Records excerpted from a collection:

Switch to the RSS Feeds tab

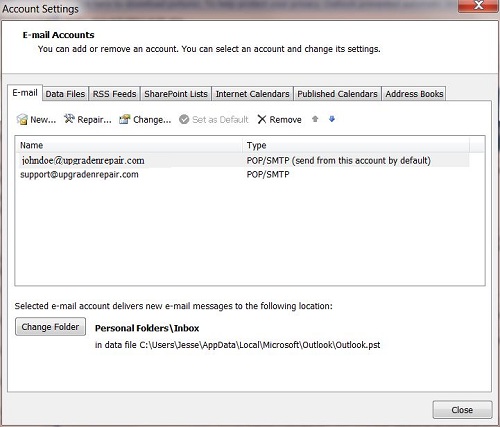[x=114, y=94]
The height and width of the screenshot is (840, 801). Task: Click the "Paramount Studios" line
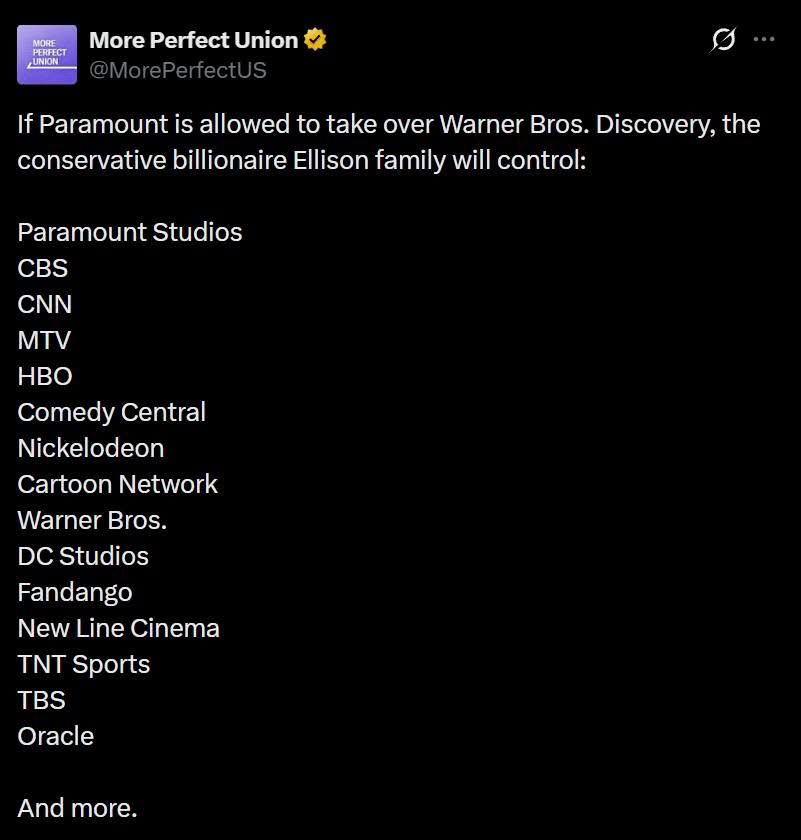[130, 232]
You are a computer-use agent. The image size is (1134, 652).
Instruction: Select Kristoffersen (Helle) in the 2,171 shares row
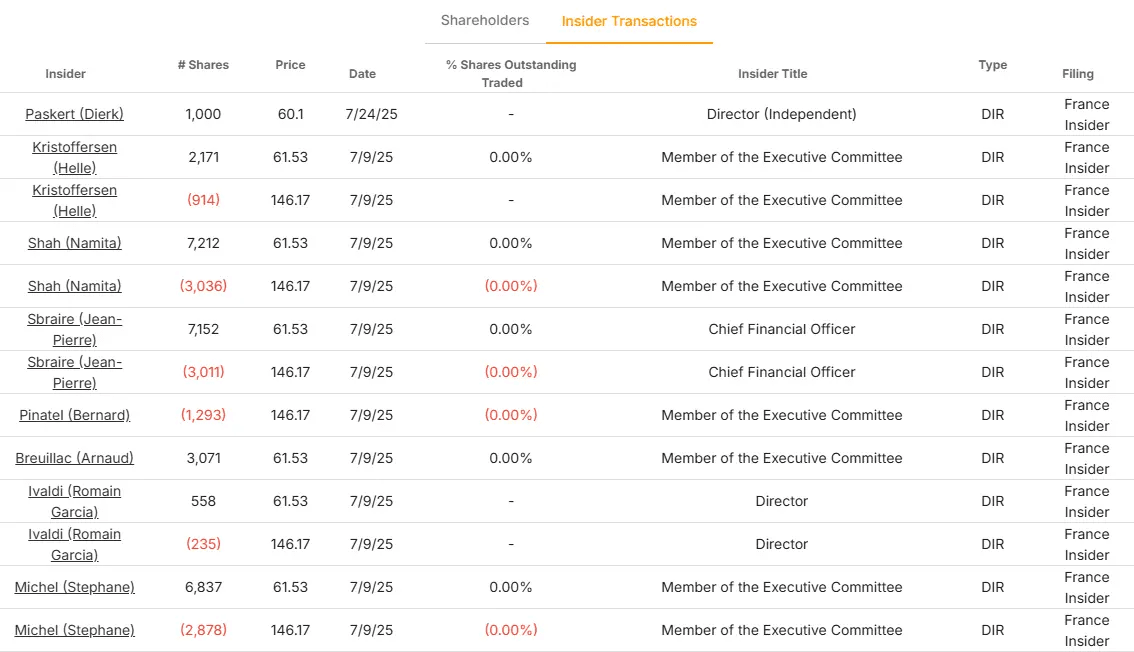(x=74, y=157)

WHAT IS REQUIRED: Although the records include pictures, output only their text, exactly and completely.

REPLY TO THE TASK:
Switch to the RSS Feeds tab

[x=114, y=94]
The height and width of the screenshot is (840, 801). Task: Click the "Paramount Studios" line
[130, 232]
You are a computer-use agent. The image size is (1134, 652).
Instruction: Select Kristoffersen (Helle) in the 2,171 shares row
(x=74, y=157)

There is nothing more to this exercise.